DANSE | SPECTACLE

DansFabrik | Ah / Ha

13 Mar - 13 Mar 2018

Avec Ah / Ha, la chorégraphe Lisbeth Gruwez et le compositeur Maarten Van Cauwenberghe (Cie Voetvolk) livrent une pièce pour cinq interprètes. Une saisie à vif du rire, comme phénomène physique et psychique intense, capable d'inclure et d'exclure. Une plongée dans l'hilarité, entre joie et intoxication.

Longtemps, les sciences sociales et l’anthropologie se sont demandées si le rire était une spécificité humaine. Aujourd’hui, il est admis que les rats rient lorsque chatouillés. Mais le rire demeure une forme d’expression un peu énigmatique. Avec Ah / Ha, La chorégraphe Lisbeth Gruwez et le musicien Maarten Van Cauwenberghe (qui forment la Cie Voetvolk) s’emparent du rire. Hilarité outrée, la pièce Ah / Ha, pour cinq interprètes, plonge dans ce que le rire peut avoir de bizarre. Pour Henri Bergson, le rire avait notamment fonction de régulateur social : rappel à l’ordre face à des comportements jugés inappropriés, il venait sanctionner le déviant. Avec Ah / Ha, le regard se retourne : car ici les rieurs deviennent l’élément de bifurcation grotesque.

Ah / Ha de Lisbeth Gruwez et Maarten Van Cauwenberghe : la danse du rire

Presque comme des hyènes, cinq personnages énigmatiques se réunissent sur scène, dans un espace-temps indéterminé. Réunis par le rire, qui semble remplacer le langage, les personnages d’Ah / Ha oscillent entre fou-rire et rires fous. Soubresauts des corps, sourires hilares et yeux exorbités : le rire chorégraphié inquiète. Effet d’entraînement collectif, il secoue les corps et les déchire, rassemble les protagonistes en un groupe épais. Il y a de la bestialité, du dionysiaque ogresque dans la célébration de ce rire. Et plus la chorégraphie plonge dans la mécanique physique et psychique du rire, plus une forme de plaisir cruel affleure. Comme dans le film Les Harmonies Werckmeister (de Bela Tarr) : quelque chose semble s’emparer des corps, des esprits : une mécanique implacable. Une forme de folie collective, capable de s’auto-alimenter.

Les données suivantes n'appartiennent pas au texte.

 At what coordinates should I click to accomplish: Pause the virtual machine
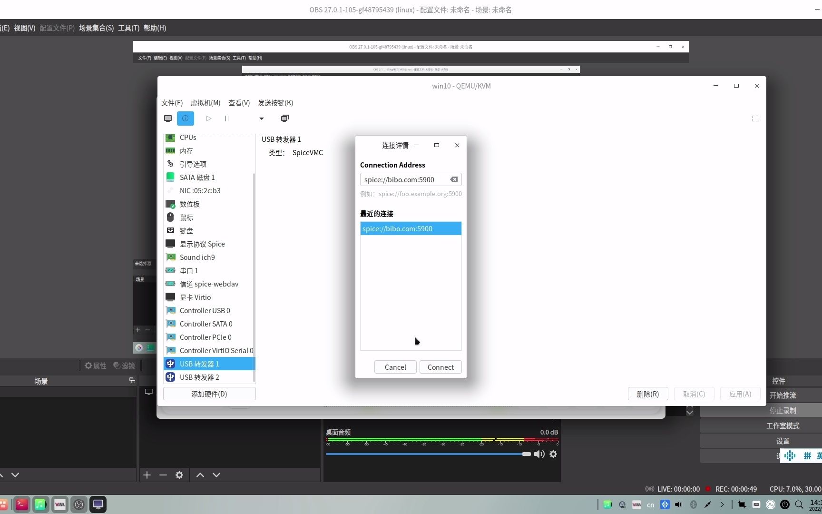click(227, 119)
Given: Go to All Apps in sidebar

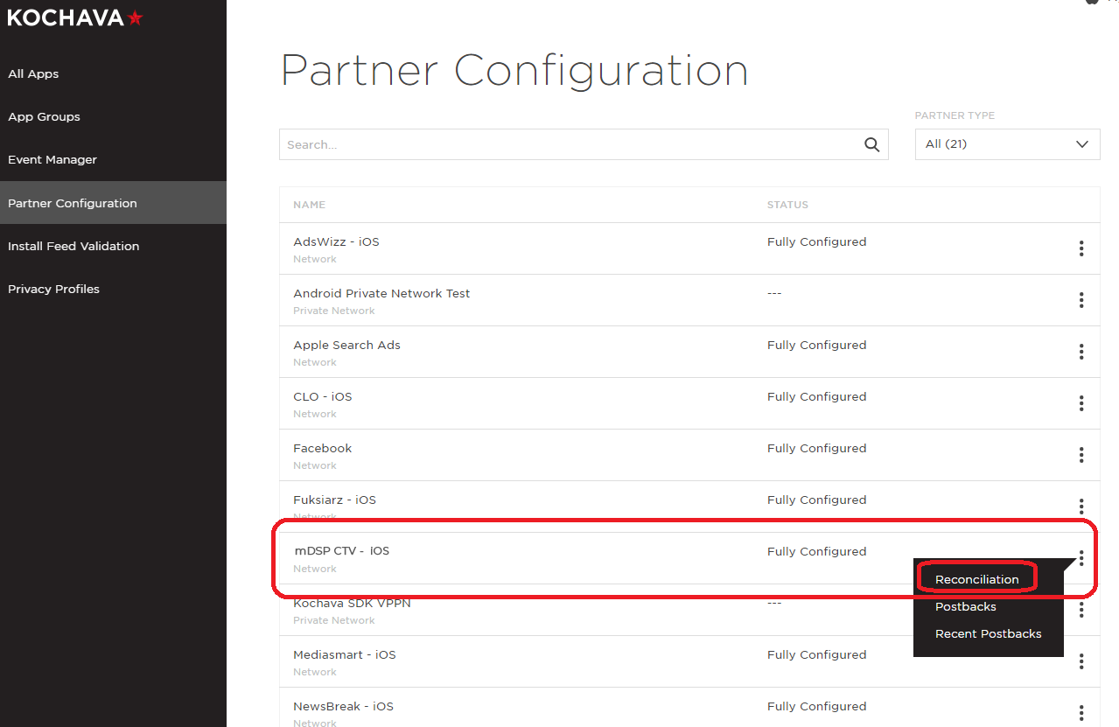Looking at the screenshot, I should [x=33, y=73].
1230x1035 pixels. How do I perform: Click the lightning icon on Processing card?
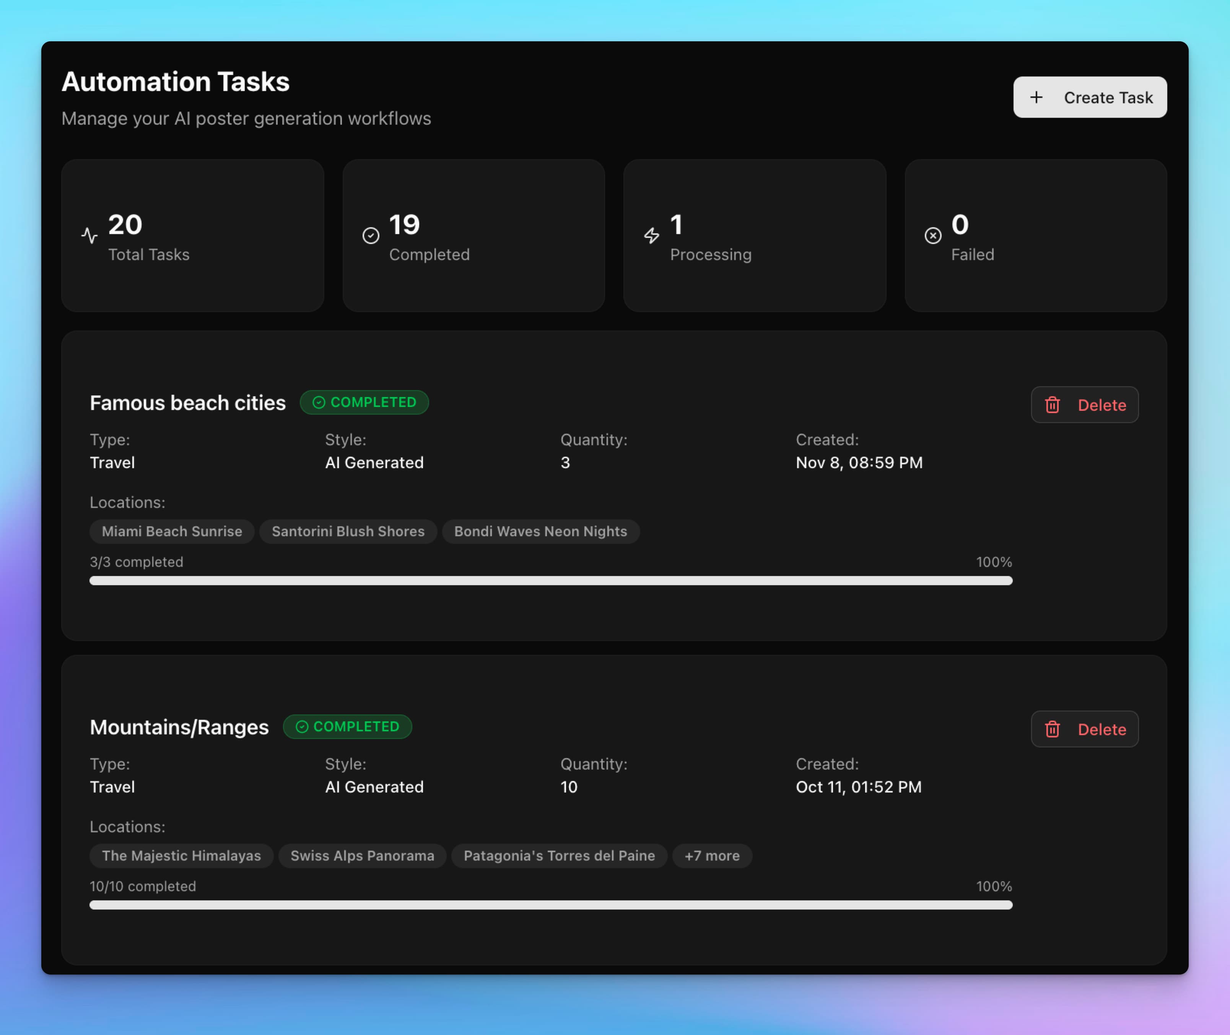tap(652, 235)
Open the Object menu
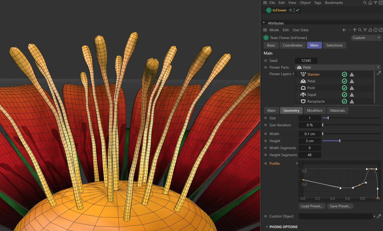The height and width of the screenshot is (231, 383). [305, 3]
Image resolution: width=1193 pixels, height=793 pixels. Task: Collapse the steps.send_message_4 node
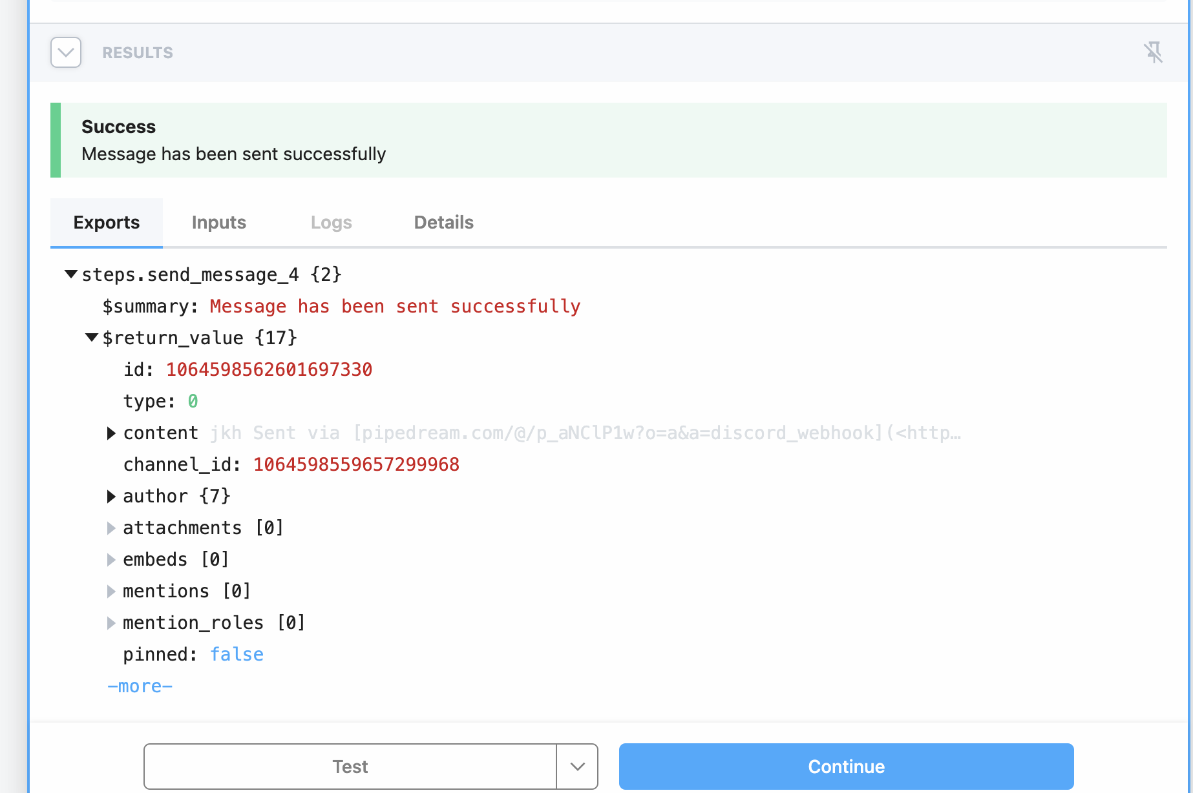[x=71, y=274]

Une intoxication communicative, tel un fou-rire.

Le rire comme élément physique et psychique communicatif : de corps en corps

Élément social énigmatique, tour à tour réjouissant ou stigmatisant, le rire transgresse. Soit qu’il s’élance hors des circuits tracés pour mieux rattraper au lasso tout ce qui tente de bifurquer… Soit qu’il explose de manière inappropriée, comme prélude à la crise de nerf (le fameux rire des enterrements)… Phénomène physique et viral, il passe rarement inaperçu. Le corps gigote, hoquette, trompète, pleure, rougit, transpire… Allant parfois même jusqu’à uriner involontairement. Avec Ah / Ha, la chorégraphe belge Lizbeth Gruwez plonge ainsi dans les émanations déconcertantes du corps qui rit. Via cinq personnages en proie à une union aussi forte que dangereuse. Et modelant ce ciment social à la fois communicatif et exclusif (capable d’exclure), la pièce Ah / Ha sidère les spectateurs. Un spectacle intense, sonore, avec lequel, une fois de plus, la Cie Voetvolk plonge dans la chair des tensions humaines.